Let’s train a linear model, i.e., response $Y$ is Salary and we’ll run a least squares linear regression with all the predictors available.

lfit <- lm(Salary ~., data=Gitters[-testid,])
lpred <- predict(lfit, Gitters[testid,])
with(Gitters[testid,], mean(abs(lpred - Salary)))

## [1] 254.6687

From above we can see that the mean absolute prediction error on this data was 254.6687.

Now let’s try fitting a lasso regression using glmnet.

x <- scale(model.matrix(Salary ~. -1, data=Gitters))
y <- Gitters$Salary

The call model.matrix() creates the same matrix that is used in lm() (and -1 omits the intercept). This function will automatelly convert factors to dummy variables. The scale() function standardizes the matrix so each column has mean zero and variance one.

library(glmnet)

## Loading required package: Matrix

## Loaded glmnet 4.1-2

cvfit <- cv.glmnet(x[-testid, ], y[-testid], type.measure='mae')
cpred <- predict(cvfit, x[testid,], s='lambda.min')
mean(abs(y[testid] - cpred))

## [1] 252.2994

The lasso regression model has a slightly better mean absolute error than the least squares model.

Now let’s try setting up a neural network.

library(keras)
modnn <- keras_model_sequential() %>% 
  layer_dense(units=50, activation='relu', input_shape = ncol(x)) %>% 
  layer_dropout(rate=0.4) %>%
  layer_dense(units=1)

## Warning in normalizePath(path.expand(path), winslash, mustWork): path[1]="C:
## \Users\hunter.alzate\Anaconda3\envs\rstudio/python.exe": The system cannot find
## the file specified

## Warning in normalizePath(path.expand(path), winslash, mustWork): path[1]="C:
## \Users\hunter.alzate\Anaconda3\envs\rstudio-/python.exe": The system cannot find
## the file specified

We are using a single hidden layer with $K_1=50$ hidden units and a ReLU activation function. To adjust for overfitting we use a dropout layer, in which a random 40% of the 50 activations from the previous layer are set to zero during each iteration of the stochastic gradient descent. Finally, the output layer has just one unit with no activation function, indicating that the model provides a single quantitative output.

We now add code to control the fitting algorithm. We will minimize the squared-error loss. Due to the high CPU demands and time, we will only run 200 epochs.

modnn %>% compile(loss='mse', optimizer=optimizer_rmsprop(), metrics=list('mean_absolute_error'))

history <- modnn %>% fit(
  x[-testid, ], y[-testid], epochs=200, batch_size=32, 
  validation_data=list(x[testid,], y[testid])
)
plot(history)

Finally we will evaluate the model’s performance.

npred <- predict(modnn, x[testid,])
mean.abs.error <- mean(abs(y[testid] - npred))

» **Listed entries**
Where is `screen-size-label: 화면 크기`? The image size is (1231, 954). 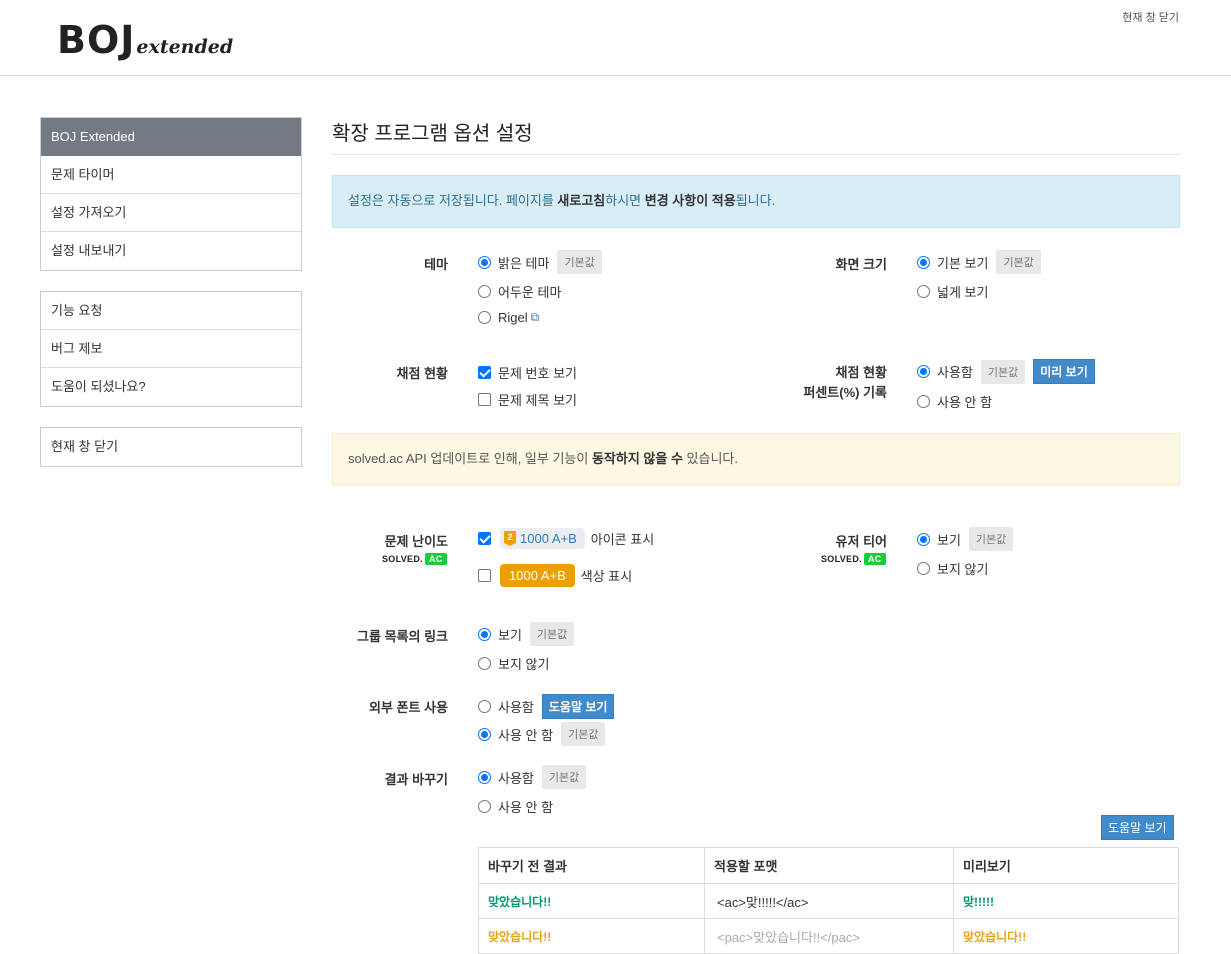
screen-size-label: 화면 크기 is located at coordinates (861, 264).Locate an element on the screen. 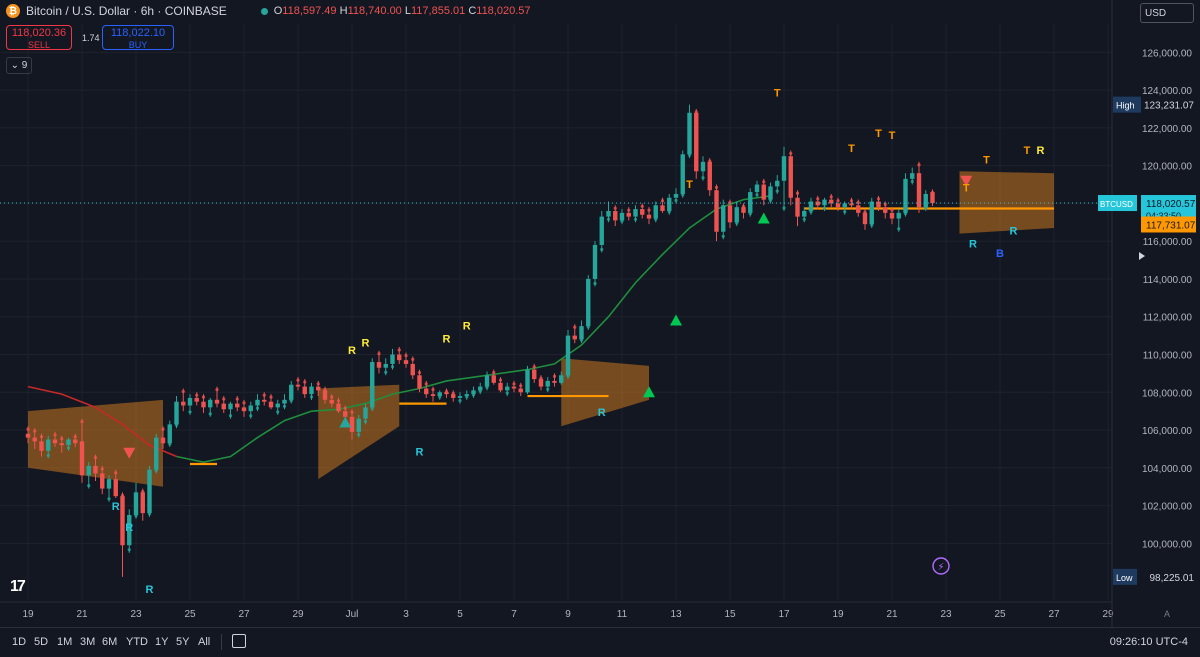  bitcoin-icon: ₿ is located at coordinates (13, 11).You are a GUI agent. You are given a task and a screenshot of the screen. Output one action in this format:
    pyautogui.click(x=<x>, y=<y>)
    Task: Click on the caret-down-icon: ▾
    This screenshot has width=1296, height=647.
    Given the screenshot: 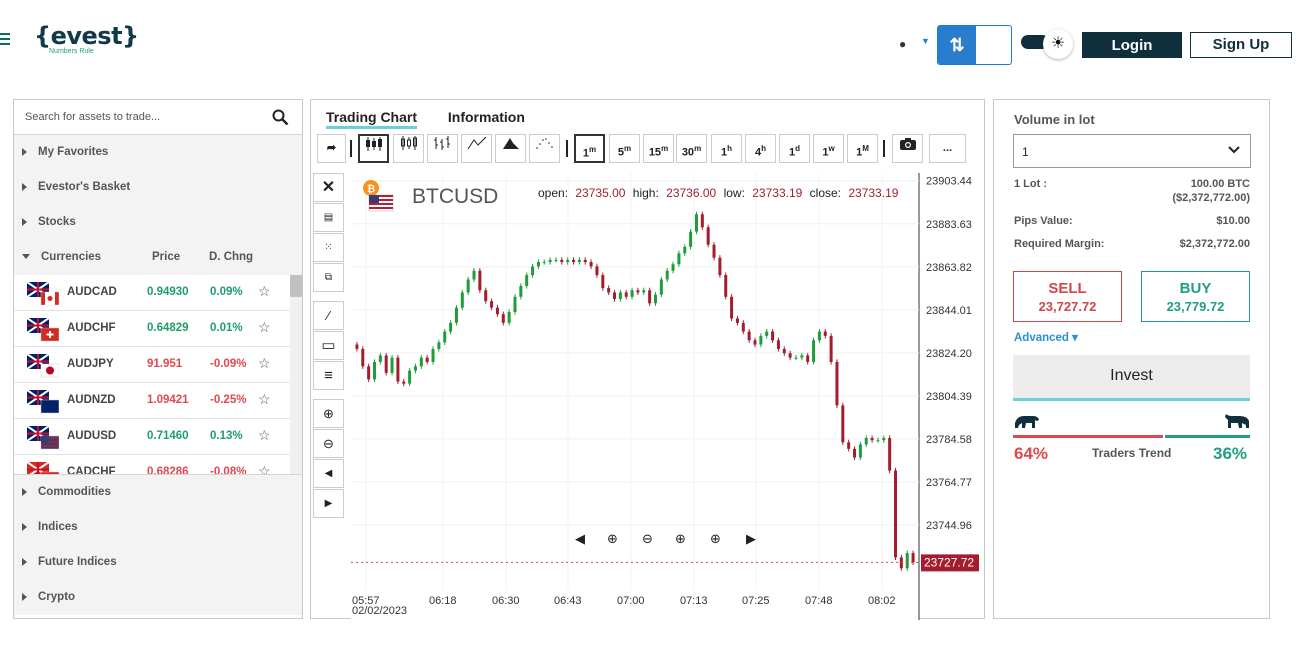 What is the action you would take?
    pyautogui.click(x=1075, y=338)
     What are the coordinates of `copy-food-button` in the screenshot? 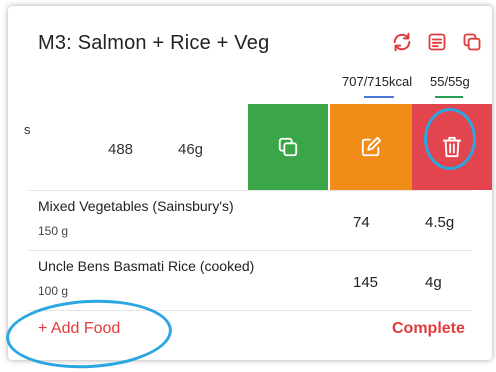 It's located at (288, 147). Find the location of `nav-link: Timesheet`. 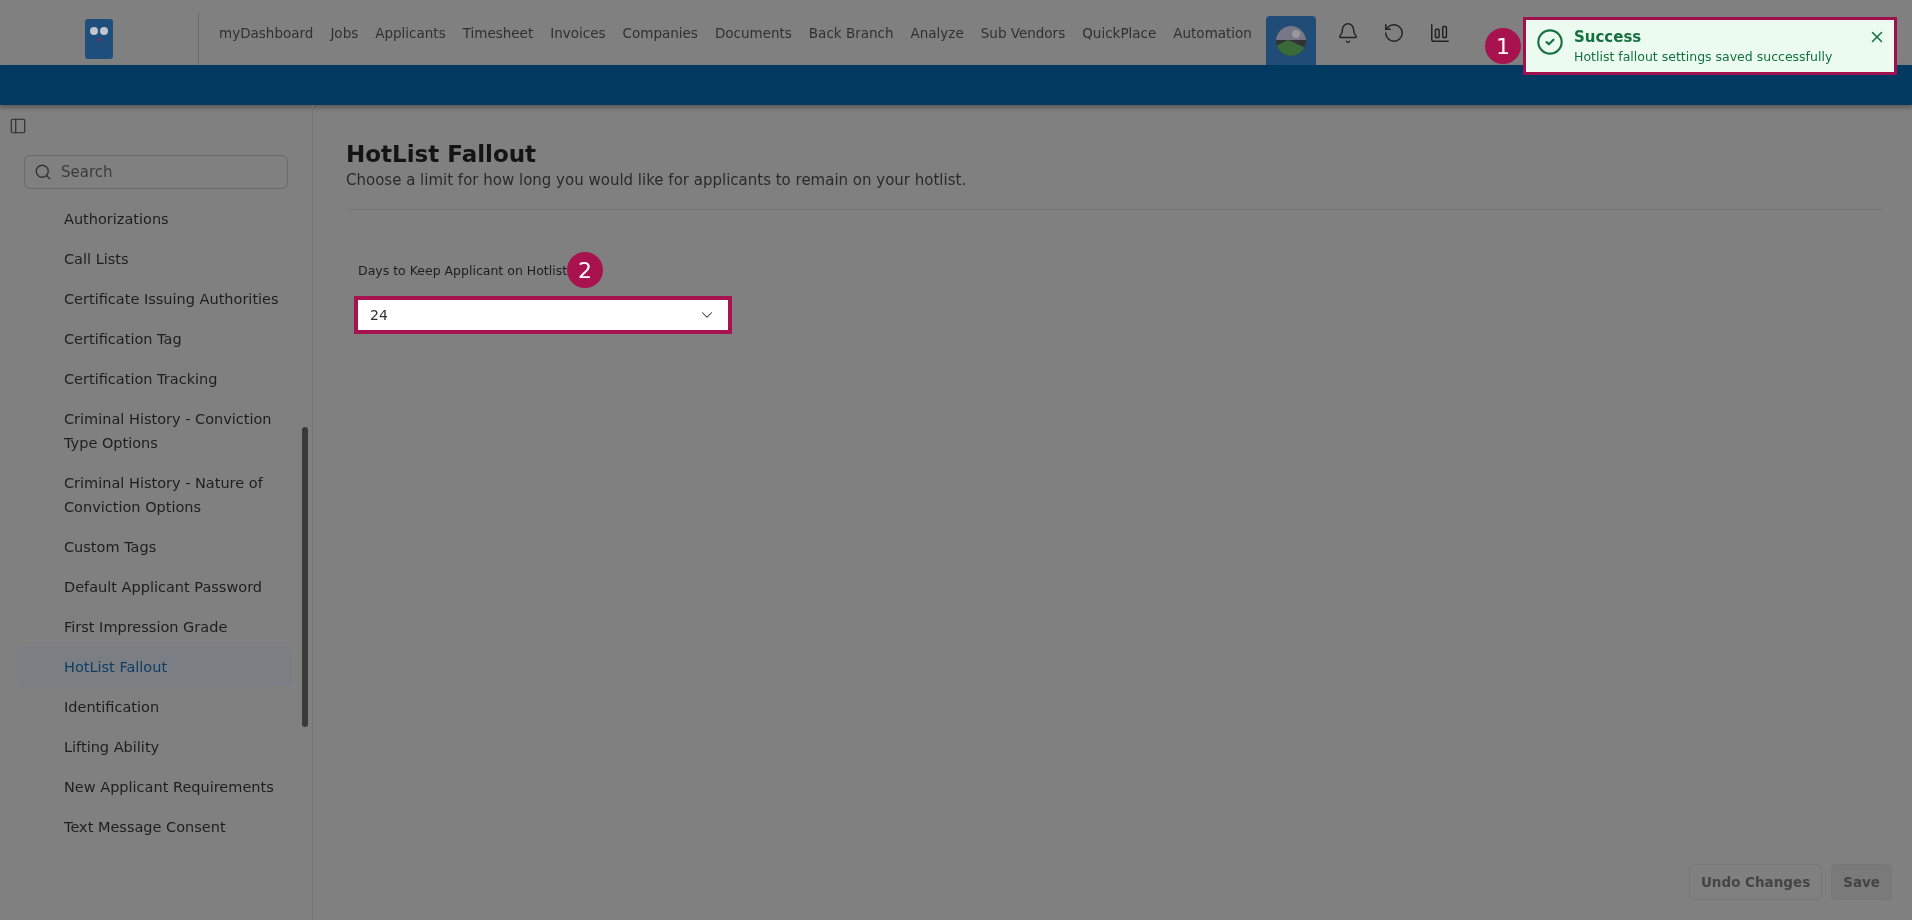

nav-link: Timesheet is located at coordinates (498, 32).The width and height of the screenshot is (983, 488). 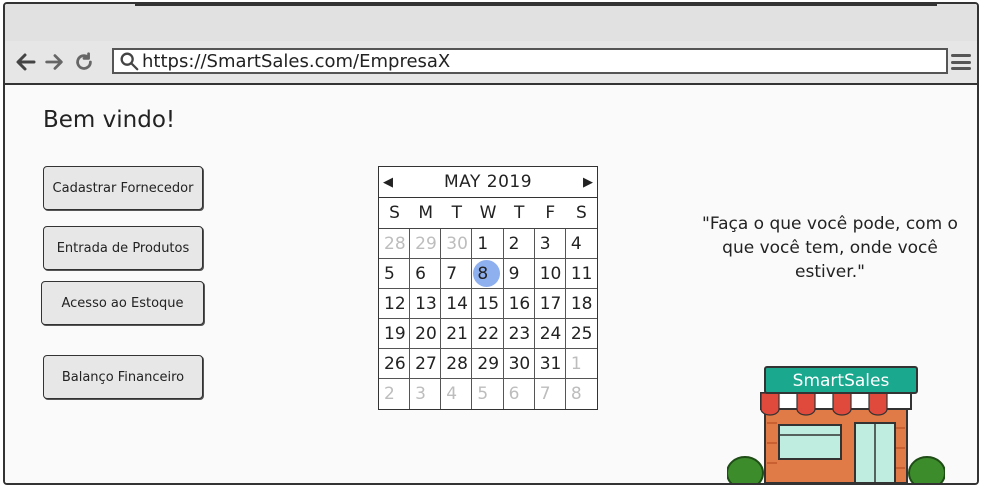 What do you see at coordinates (457, 304) in the screenshot?
I see `calendar-day-cell: 14` at bounding box center [457, 304].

» **Required tasks**
(1) Answer from the salary-prediction text:
(a) What mean absolute prediction error did the least squares model reach?
(b) What share of the hidden-layer activations does the dropout layer set to zero?
(c) How many epochs is the neural network trained for?
(2) Write the next part of the salary-prediction text, picking up after its last line of code.
The material was drawn from a different source than the salary-prediction text.

» **Answers for this exercise**
(1)
(a) 254.6687
(b) 40%
(c) 200

(2)
mean.abs.error

## [1] 374.4037

Interestingly enough, with almost 1/6 of the epochs as the textbook suggestion, our model performed comparable, possibly better, but that could just be due to the stoachastic gradient descent.

A multilayer network on MNIST dataset: Digit Classication

We will partition our dataset into 60,000 training images and 10,000 test images.

mnist <- dataset_mnist()
x_train <- mnist$train$x
g_train <- mnist$train$y
x_test <- mnist$test$x
g_test <- mnist$test$y
dim(x_train)

## [1] 60000    28    28

dim(x_test)

## [1] 10000    28    28

Recall that each image is 28x28 pixels, and it is stored as a three-dimensional array. We would like to reshape them into a vector of length 28 x 28 = 784. This matches our model specification vector that $X = (X_1,....,X_p)$ and $p = 784$. Luckily package keras has built-in functions that do this for us.

x_train <- array_reshape(x_train, c(nrow(x_train), 784))
x_test <- array_reshape(x_test, c(nrow(x_test), 784))
y_train <- to_categorical(g_train, 10)
y_test <- to_categorical(g_test, 10)

Neural networks are sensitive to the scale of the inputs, so we will recale each component feature of the input $X$ to the unit interval. In other words, insted of a number between 0 and 255, each $X_j$ component will be between 0 and 1.

x_train <- x_train/255
x_test <- x_test/255

We are now ready to fit our neural network. In Layer1 we have 256 activation units, and they are being fed by the input vector with length 784 pixels. The layer_dropout() is a regularization rate that will help protect from overfitting. We protect against overfitting at each hidden layer. Finally, we will pipe the Layer2 into the output layer, which has 10 units (0-9 digits) and, as we stated before, the softmax activation function so that it returns a probability of belonging to each digit class.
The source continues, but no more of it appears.